Wójt gminy Podgórzyn Mirosław Kalata mówi, że gminie zabraknie pieniędzy na utrzymanie szkół z powodu podwyżek dla nauczycieli i zmian w odpisach podatkowych. Jak podkreśla, nauczyciele którzy wywalczyli zwiększenie pensji, doprowadzą tym samym do likwidacji nauczycielskich miejsc pracy.
- Takim stawianiem sprawy oburzeni są nauczycielscy związkowcy - nie ukrywa Andrzej Grosicki, przewodniczący Międzyzakładowej Komisji Solidarności.

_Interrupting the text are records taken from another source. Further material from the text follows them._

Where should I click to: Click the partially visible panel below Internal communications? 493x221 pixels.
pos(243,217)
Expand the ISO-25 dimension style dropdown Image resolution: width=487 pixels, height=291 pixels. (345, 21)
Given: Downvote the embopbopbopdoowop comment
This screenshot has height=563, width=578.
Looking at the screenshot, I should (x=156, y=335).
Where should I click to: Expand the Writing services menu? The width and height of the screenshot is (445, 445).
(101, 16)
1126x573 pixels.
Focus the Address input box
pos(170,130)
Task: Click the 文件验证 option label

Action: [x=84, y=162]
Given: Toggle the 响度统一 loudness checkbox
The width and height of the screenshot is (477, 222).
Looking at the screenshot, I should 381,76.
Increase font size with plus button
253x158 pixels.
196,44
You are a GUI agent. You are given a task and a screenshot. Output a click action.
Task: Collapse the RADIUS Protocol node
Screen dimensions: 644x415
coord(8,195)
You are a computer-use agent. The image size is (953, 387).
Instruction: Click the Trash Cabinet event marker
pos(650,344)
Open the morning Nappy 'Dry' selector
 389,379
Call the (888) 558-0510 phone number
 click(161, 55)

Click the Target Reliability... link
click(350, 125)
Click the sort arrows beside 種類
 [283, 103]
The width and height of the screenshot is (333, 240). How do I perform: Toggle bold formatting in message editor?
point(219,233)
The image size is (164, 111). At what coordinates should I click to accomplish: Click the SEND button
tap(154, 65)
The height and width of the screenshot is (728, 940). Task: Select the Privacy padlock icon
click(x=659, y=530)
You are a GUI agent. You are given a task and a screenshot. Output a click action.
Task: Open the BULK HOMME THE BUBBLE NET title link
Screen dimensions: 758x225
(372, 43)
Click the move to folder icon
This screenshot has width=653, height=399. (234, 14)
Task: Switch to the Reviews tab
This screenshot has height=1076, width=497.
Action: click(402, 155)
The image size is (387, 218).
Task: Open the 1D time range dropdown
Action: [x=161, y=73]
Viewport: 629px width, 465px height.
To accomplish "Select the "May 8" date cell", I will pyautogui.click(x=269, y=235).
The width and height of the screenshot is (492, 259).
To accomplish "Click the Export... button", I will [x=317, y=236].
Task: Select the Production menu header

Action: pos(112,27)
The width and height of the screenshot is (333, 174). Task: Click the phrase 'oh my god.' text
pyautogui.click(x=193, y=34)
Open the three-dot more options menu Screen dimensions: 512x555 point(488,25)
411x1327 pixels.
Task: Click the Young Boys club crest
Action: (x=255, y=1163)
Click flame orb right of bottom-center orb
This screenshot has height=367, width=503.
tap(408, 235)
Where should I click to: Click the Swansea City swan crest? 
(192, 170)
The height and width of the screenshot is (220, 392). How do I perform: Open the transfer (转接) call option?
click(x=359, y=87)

Nauczycielska Solidarność już deklaruje, że będzie kuratorowi rekomendować, by nie zgodził się na likwidację szkoły w Sosnówce. W regionie jeleniogórskim już zamiar likwidacji szkoły w Uboczu zgłosiła gmina Gryfów Śląski. Samorządowcy przekonują, że takich szkół będzie więcej. W ubiegłym roku na spotkania protestujących rodziców z władzami w Sosnówce przyjeżdżała Elżbieta Witek, obecna była marszałek sejmu, Marzena Machałek, wiceminister edukacji. Był też kurator dolnośląski Roman Kowalczyk, który podkreślał, że szkoła jest potrzebna, jeśli będą w niej dzieci.
- Dzieci w tym roku jest więcej niż w ubiegłym. Więcej niż w czasach, kiedy była w Sosnówce podstawówka i gimnazjum - mówi Małgorzata Russek z komitetu obrony szkoły. Mimo to radni stosunkiem głosów 9 do 6, przy jednym wstrzymującym się, rozpoczęli procedurę likwidacji placówki.